### Work request
Give the count of lines below that include the word "agent", and say nothing else.

### Input
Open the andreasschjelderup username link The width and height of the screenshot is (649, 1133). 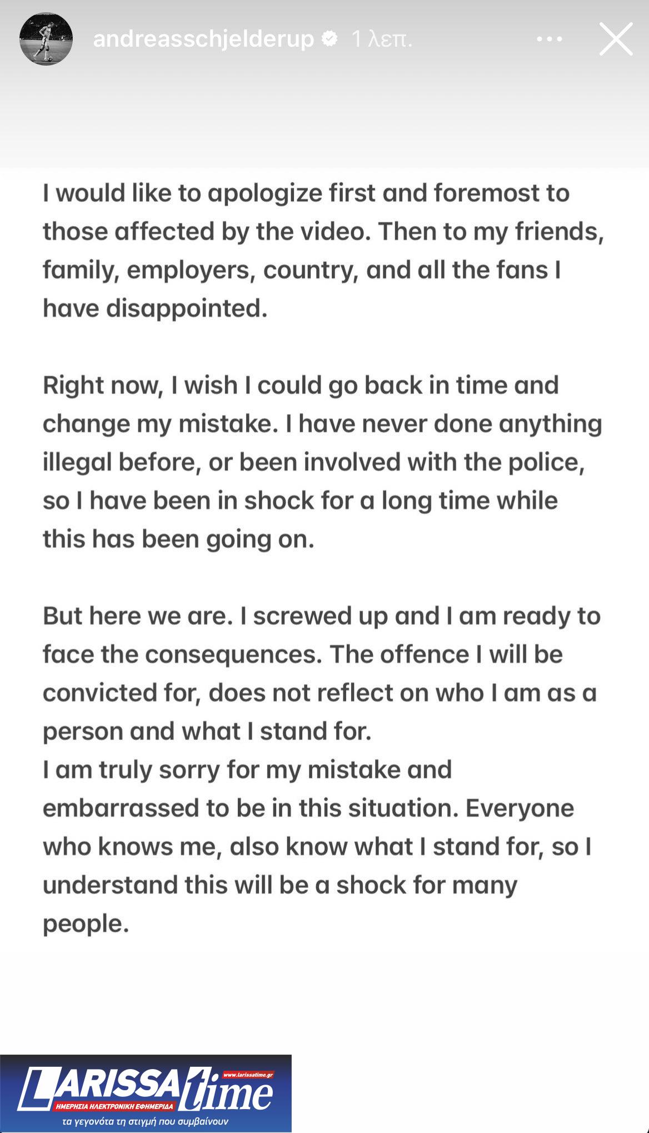click(203, 39)
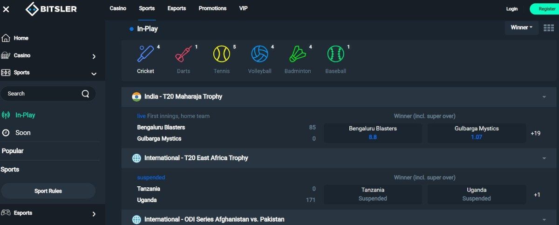Go to the Promotions tab
This screenshot has width=559, height=225.
pyautogui.click(x=212, y=8)
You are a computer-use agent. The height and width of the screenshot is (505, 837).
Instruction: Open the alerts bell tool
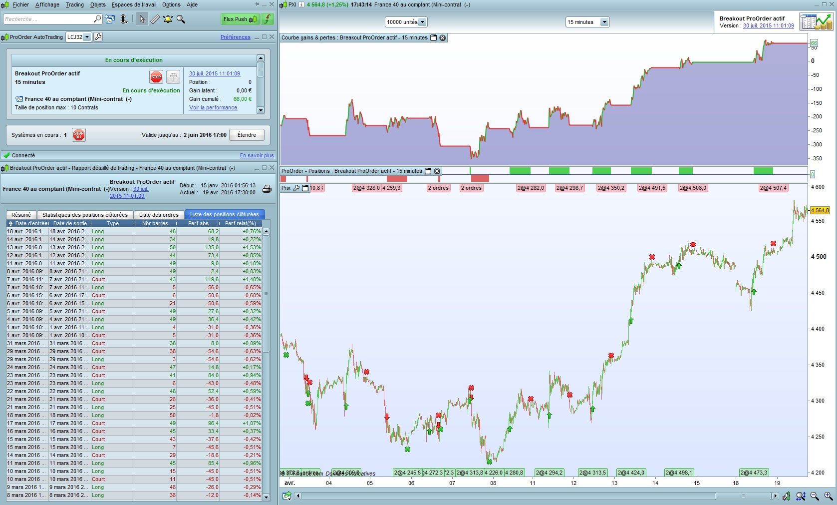click(x=168, y=19)
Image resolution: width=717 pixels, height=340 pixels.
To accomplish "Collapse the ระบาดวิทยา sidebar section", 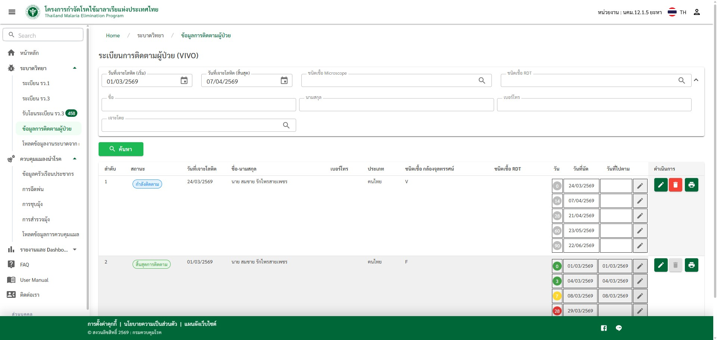I will point(75,68).
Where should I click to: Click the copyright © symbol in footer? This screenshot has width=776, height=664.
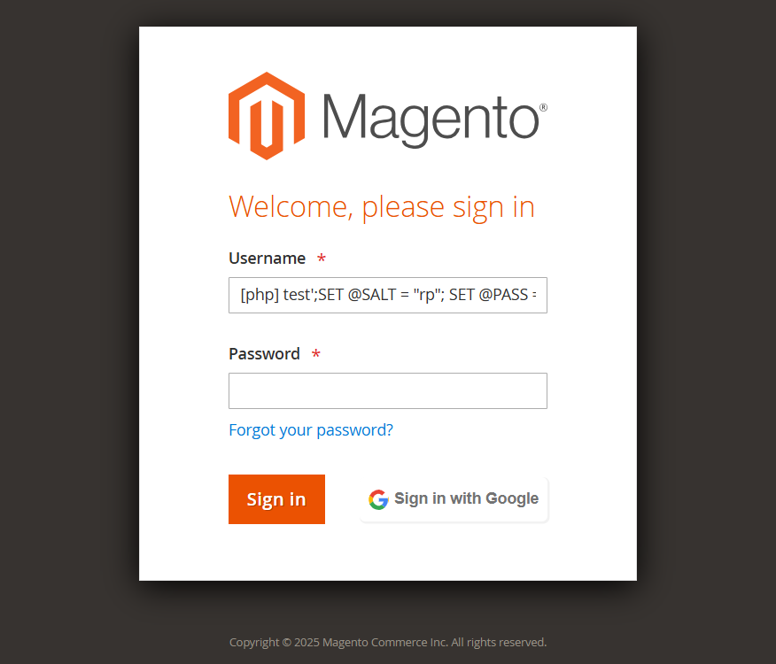coord(287,643)
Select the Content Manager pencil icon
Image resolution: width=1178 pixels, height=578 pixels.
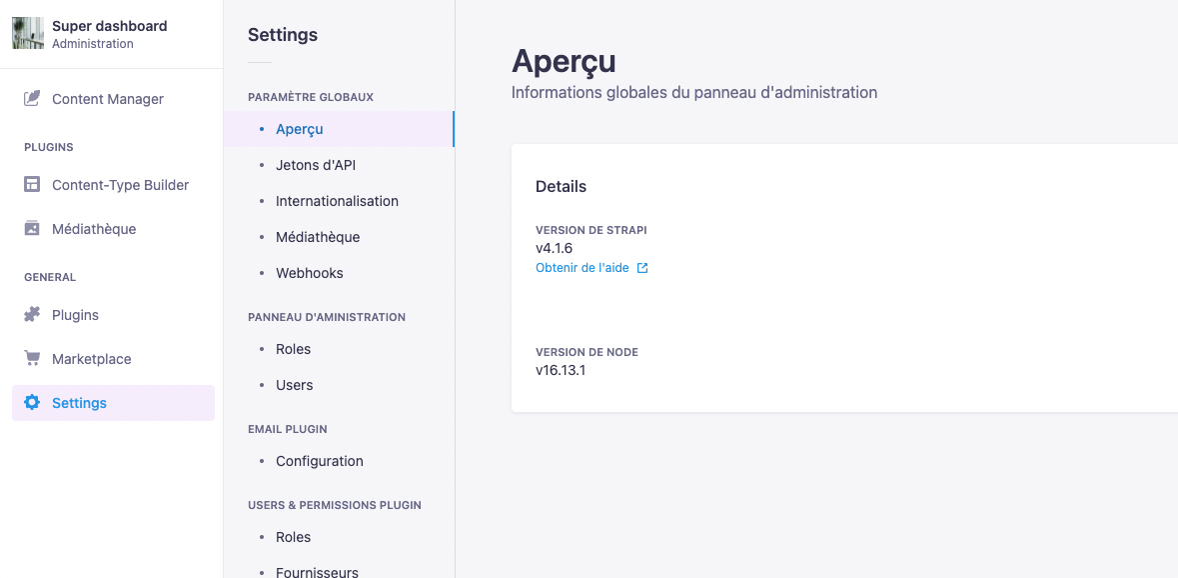click(x=31, y=98)
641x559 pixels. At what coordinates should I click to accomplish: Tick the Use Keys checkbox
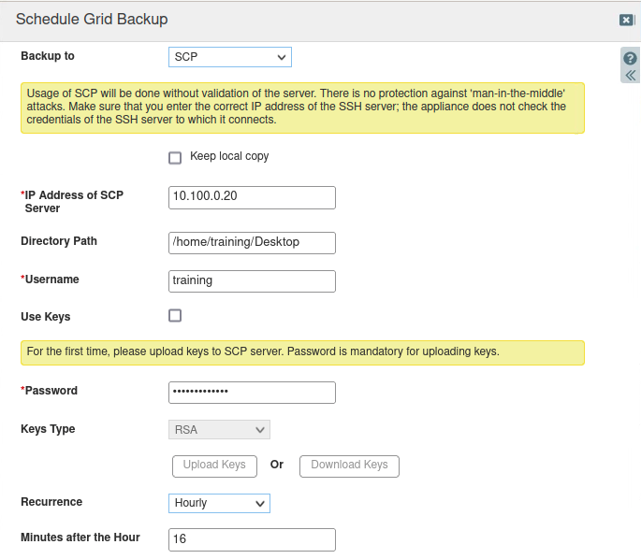175,316

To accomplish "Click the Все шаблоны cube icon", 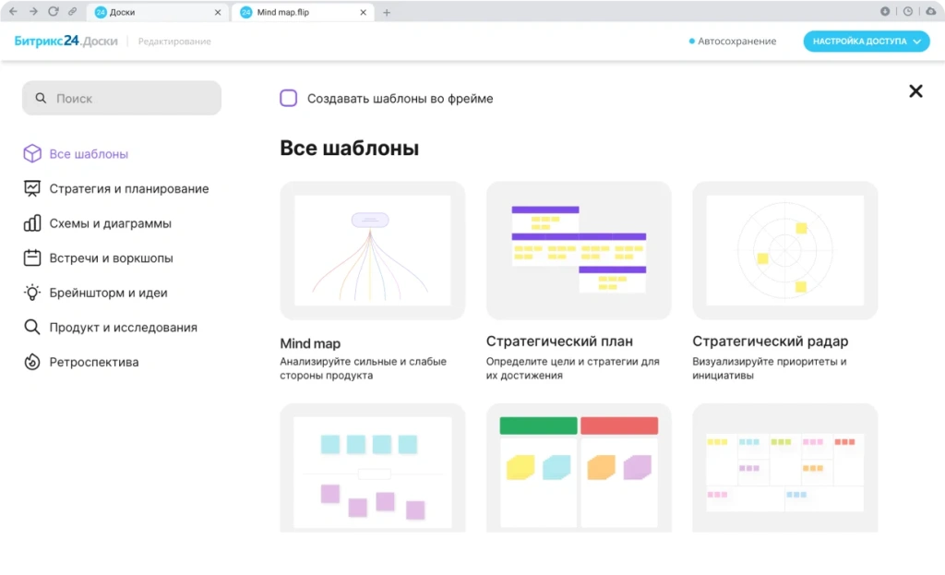I will pos(32,154).
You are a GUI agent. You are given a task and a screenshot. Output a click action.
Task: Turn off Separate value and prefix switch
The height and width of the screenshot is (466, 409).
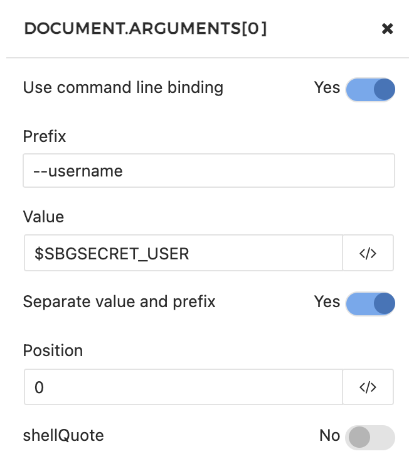[x=370, y=303]
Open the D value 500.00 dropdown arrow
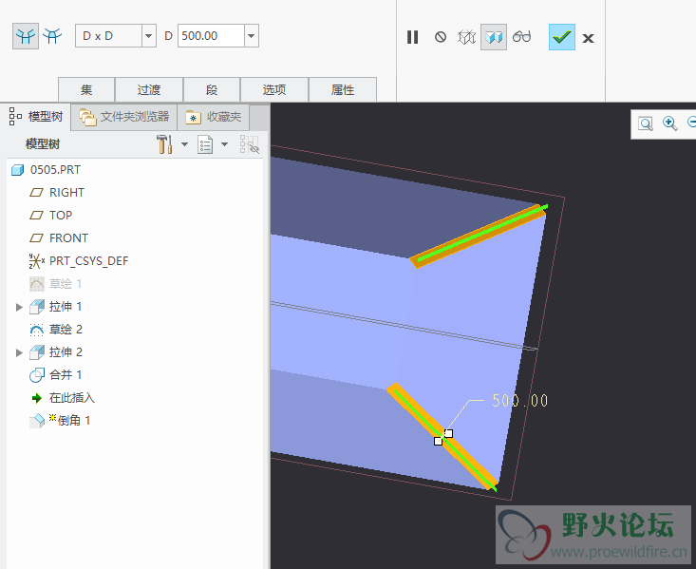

### Solution to this problem
2